Corner Four Relationships

“Don’t paint me into a corner!” I have friends, and even students, who have uttered some variation of this idiom (hope that’s the correct term for my English teachers) when the discussion of assessment tools arises. Whether the assessment is investigating personality, love languages, or career anchors, some people are opposed to being classified into a specific category; their preference is not to be painted into a corner or boxed in. Although in all my painting adventures, I have yet to actually paint myself into a corner (which is a miracle in and of itself), I have mopped a floor only to find myself trying to tip-toe across the wet surface to a dry area because I “painted myself into a corner.”

Acknowledging that many people are either not in a season of life with time on their hands to engage in philosophical pondering of the relationships in their lives or are resistant to investing hours in completing assessments, it is my opinion that developing a Habit of Awareness is critical to a flourishing life and at least some time should be devoted to understanding yourself and others. So, in this posting, I am asking that you do indeed “paint yourself into a corner;” that you paint yourself into what psychologist Henry Cloud calls a Corner Four Relationship.

Mirroring the insights of others shared on this blog with regards to developing relational equity in our lives, Cloud shares, “Ask any high performer about their best season in business or in life… or their worst season, and you will always find one thing to be true: there was another person or persons playing a pivotal part during that time. The neglected truth of performance is that to succeed and perform well, you must have the right kinds of relationships active along the way, and at the same time, you must avoid others.” Cloud continues to share “four possible corners of the world where you can find yourself in any relationship,” and these include corner one where you are alone and needs are going unmet; corner two where there is a connection with others but nothing is ever good enough; corner three where a real connection is made but still seems to be lacking in sustained nourishment; and then we arrive at a Corner Four Relationship.

A desire should exist to be painted into a Corner Four Relationship as this is “the place where we can be real about our needs for others, which overcomes the isolated efforts of Corner One. It is the place where we can be challenged to do better, like Corner Two, but in a way that is motivating and not diminishing. It is a place where feeling good happens as in Corner Three, but is based on real accomplishment, thriving [flourishing] and being connected from both our strengths and our weaknesses. It acknowledges failure and mistakes, unlike Corner Three, but is able to both metabolize those and use them for learning…And it has other ingredients as well, such as support, ownership, modeling, enhancing self-control and regulation, energizing challenge with feedback, and more.”

In Power of the Other, Cloud shares so many insightful observations about the corners of relationships, but the one that resonates the most with me is what he calls the Three Corners Roundabout. Because I detest the roundabout form of traffic management, I can relate to the imagery here of how often we become stuck in the first three corners of relationships and never move into corner four; the same way I get stuck in a roundabout because I don’t know what the GPS means when she says, “Take the second exit!” Luckily, if the streets are well-marked, I can follow the name and navigate my way out of the roundabout! (Just let me turn left!).

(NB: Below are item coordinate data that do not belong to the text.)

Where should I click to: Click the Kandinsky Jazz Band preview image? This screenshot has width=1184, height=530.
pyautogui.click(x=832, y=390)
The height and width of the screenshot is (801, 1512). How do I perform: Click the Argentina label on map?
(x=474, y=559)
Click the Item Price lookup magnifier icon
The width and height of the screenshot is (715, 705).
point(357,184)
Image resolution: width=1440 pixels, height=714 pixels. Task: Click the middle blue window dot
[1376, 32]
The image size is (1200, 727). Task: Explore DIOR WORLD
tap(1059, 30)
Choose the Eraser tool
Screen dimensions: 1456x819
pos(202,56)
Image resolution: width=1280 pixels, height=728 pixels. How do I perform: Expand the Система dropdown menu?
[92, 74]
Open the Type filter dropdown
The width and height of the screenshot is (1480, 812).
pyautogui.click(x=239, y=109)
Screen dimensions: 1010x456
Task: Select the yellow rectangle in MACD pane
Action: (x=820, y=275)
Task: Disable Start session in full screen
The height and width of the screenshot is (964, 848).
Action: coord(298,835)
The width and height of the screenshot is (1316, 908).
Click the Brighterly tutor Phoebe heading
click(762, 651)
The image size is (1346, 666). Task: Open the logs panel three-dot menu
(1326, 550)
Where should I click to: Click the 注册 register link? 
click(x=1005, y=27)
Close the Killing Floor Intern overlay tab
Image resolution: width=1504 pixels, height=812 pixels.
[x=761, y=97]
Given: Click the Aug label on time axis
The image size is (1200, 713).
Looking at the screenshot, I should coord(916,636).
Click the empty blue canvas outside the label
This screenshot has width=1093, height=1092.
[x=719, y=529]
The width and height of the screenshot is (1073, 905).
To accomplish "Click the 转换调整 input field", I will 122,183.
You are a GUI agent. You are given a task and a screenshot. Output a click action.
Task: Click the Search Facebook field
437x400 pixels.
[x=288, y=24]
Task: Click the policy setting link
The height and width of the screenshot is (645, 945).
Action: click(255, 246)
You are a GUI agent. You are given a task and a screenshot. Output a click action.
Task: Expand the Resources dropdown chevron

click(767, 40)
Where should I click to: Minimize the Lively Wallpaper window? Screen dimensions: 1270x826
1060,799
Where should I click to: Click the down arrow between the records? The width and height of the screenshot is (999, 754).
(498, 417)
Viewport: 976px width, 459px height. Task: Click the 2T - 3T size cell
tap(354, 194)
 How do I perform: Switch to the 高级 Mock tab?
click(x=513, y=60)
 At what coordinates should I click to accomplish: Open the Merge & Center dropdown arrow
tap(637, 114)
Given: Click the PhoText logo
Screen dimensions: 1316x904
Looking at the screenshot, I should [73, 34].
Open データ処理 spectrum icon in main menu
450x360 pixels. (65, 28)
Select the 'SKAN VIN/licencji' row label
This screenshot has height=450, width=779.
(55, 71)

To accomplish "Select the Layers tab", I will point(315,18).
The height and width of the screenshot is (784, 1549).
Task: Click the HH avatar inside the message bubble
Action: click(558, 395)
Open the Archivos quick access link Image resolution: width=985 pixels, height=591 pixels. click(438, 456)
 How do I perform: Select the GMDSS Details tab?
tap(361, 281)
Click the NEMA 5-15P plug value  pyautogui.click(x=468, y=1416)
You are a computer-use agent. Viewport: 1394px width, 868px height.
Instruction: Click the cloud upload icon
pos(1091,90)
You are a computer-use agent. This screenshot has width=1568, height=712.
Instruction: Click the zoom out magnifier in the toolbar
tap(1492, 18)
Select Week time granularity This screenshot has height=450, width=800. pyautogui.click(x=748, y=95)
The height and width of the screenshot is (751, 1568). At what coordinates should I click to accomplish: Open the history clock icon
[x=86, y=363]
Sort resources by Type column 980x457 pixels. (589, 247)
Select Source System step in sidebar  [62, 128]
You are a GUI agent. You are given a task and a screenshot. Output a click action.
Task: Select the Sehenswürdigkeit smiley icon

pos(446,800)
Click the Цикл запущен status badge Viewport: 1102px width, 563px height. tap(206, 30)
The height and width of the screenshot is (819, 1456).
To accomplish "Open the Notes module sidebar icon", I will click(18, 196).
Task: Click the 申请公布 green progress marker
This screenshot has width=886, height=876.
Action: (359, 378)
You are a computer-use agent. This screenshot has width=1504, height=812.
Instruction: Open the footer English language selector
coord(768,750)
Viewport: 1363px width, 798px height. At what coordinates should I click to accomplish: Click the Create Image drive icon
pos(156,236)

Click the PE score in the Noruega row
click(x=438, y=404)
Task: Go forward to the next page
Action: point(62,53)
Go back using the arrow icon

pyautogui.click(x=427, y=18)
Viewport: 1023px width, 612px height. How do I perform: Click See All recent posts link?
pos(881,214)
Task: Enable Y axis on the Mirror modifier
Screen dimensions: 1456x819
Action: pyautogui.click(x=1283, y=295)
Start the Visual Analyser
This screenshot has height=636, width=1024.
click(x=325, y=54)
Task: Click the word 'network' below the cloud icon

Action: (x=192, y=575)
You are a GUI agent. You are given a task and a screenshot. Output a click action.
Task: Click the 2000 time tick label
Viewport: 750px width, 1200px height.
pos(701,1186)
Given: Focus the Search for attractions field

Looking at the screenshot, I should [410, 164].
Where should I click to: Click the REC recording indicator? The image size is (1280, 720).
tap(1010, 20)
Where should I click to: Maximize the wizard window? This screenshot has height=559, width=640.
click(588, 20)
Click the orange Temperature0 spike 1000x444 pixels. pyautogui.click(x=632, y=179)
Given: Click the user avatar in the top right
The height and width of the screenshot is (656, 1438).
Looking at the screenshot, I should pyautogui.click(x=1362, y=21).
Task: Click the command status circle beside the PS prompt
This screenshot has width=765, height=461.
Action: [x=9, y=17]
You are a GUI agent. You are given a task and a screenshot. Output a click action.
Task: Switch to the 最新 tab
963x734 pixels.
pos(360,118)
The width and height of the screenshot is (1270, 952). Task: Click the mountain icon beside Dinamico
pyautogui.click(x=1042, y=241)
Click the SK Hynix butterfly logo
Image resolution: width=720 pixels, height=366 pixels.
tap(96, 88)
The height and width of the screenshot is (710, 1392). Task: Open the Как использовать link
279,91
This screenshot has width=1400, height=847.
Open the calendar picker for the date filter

My deepest desire is for those around me to navigate out of the roundabout and into some deeply meaningful Corner Four Relationships. As Cloud opines, “Whether in sports, business, or the military, it is the power of the other that always makes the difference.” And although we need all types of relationships in our lives, it may be the Corner Four Relationships that have the most significant influence in the type of person we choose to be: floundering or flourishing.

In this blog I have offered many interesting perspectives on the importance of relationships in our lives. Which description resonates most with you? Please feel free to share in the comments below.

References:

Cloud, H. (2016). Power of the other: The startling effect other people have on you, from the boardroom to the bedroom and beyond-and what to do about it. Harper Business.